Table Talk: Sarah J Stanley on why people want more coffee than they want art
How opening a coffee shop next to her studio helps Stanley get through the day
I’m ten years into a career that takes a long time to pursue, and a lot of energy to maintain belief in. Some of my skills lead to commercial gain, but most don’t immediately, so like most professional artists or musicians, a large chunk of what I have to do is simply endure.
It’s a difficult dichotomy for creative practitioners – you need to pay your rent but you also need a huge amount of time alone in a non-market based environment, like your studio, to make something authentic and sincere. I find coffee to be a great companion to preserving my mental energy only for my actual job: making art and writing music.

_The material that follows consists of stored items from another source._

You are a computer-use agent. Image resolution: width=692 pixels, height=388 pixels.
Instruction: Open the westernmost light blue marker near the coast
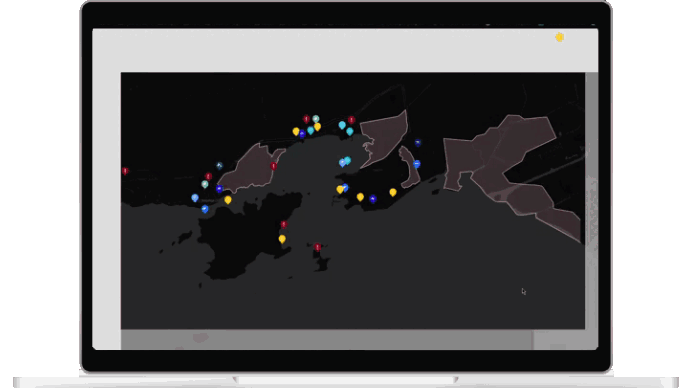[x=195, y=198]
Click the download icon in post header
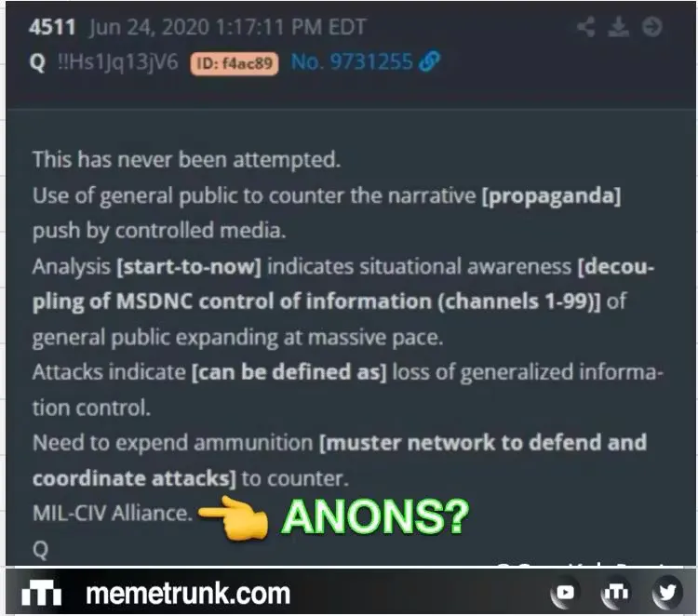 pos(618,27)
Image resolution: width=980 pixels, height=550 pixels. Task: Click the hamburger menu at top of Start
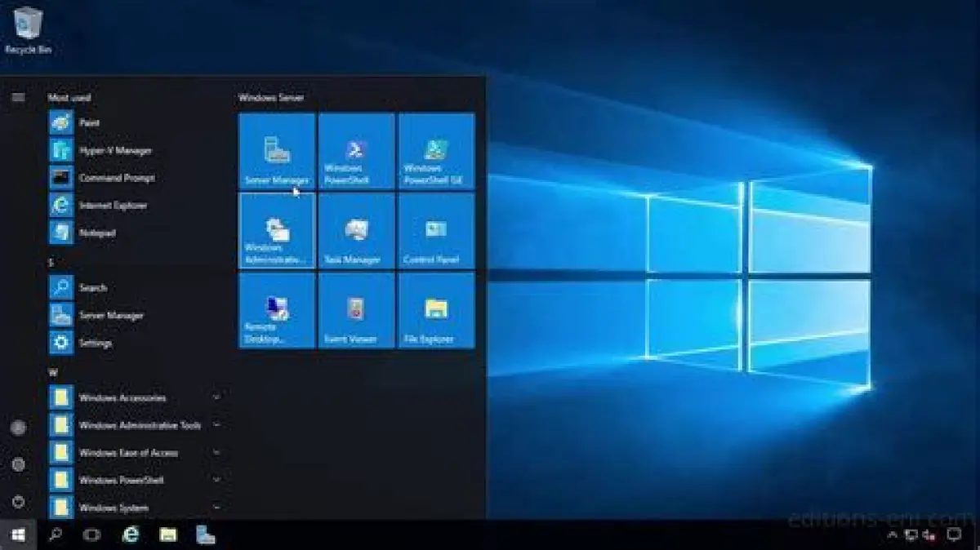18,98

It provides me with the caffeine I need to pick up the tools of my trade and to make a wee buck on the side to pay for my studio.
People don’t want art like they want caffeine and food, something I’m happy to make use of through running a café next to my studio. Stan’s is situated in a separate front part of my studio property. This way, I get to hang out in either my studio, or a café with great coffee and occasional company, so it works well for right now. My studio is a nonnegotiable essential for all parts of my profession, and so I do what I need to maintain a space that is just mine. If I can manage to do that by making people a coffee alongside mine, I’m happy.
Sarah J Stanley is an artist, musician and owner of Stan’s Studio, Glasgow’s first pay-what-you-want coffee house.